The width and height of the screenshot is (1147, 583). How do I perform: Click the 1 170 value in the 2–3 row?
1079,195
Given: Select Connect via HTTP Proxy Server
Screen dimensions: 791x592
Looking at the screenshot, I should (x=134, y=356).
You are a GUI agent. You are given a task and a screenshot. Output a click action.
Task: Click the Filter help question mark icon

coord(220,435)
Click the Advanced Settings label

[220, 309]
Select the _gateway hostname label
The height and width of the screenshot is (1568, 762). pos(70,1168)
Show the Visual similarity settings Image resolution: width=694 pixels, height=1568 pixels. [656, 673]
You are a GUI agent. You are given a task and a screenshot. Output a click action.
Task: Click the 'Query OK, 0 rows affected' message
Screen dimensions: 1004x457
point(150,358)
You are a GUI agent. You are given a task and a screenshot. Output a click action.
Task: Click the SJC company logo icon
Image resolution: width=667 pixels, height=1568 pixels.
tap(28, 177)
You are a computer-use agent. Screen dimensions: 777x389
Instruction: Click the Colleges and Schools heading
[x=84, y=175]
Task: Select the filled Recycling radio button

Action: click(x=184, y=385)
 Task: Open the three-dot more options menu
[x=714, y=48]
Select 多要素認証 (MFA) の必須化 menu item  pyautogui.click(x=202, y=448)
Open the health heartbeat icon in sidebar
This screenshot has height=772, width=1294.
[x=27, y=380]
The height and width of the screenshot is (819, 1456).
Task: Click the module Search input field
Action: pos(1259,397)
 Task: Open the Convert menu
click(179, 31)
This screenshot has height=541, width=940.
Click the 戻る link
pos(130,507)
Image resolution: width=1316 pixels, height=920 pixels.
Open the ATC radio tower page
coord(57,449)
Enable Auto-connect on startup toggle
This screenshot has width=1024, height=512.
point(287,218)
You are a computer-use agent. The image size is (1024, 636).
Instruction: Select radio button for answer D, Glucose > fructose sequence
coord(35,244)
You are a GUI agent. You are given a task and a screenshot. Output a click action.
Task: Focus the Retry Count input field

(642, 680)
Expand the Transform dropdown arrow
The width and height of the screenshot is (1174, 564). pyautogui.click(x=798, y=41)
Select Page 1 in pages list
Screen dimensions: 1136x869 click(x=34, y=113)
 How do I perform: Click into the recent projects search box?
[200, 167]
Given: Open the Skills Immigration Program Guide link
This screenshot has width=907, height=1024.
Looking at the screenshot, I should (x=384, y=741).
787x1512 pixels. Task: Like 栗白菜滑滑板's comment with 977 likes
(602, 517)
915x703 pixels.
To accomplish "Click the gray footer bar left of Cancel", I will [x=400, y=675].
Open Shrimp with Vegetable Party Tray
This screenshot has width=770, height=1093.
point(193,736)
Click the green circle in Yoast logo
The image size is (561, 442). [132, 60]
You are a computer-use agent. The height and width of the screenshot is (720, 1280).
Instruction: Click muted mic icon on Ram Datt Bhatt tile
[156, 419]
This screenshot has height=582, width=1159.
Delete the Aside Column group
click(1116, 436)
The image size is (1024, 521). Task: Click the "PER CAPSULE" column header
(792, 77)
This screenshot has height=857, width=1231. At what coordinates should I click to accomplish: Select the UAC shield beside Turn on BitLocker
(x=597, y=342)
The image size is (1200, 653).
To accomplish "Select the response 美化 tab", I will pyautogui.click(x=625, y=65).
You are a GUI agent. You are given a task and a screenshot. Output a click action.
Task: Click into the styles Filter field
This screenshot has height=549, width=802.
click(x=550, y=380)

_ _ _ _

Your goal = Please report every line of the records above that contains the word "computer".

Output below =
You are a computer-use agent. Screen dimensions: 777x389
You are a computer-use agent. The image size is (1024, 636).
You are a computer-use agent. The height and width of the screenshot is (720, 1280).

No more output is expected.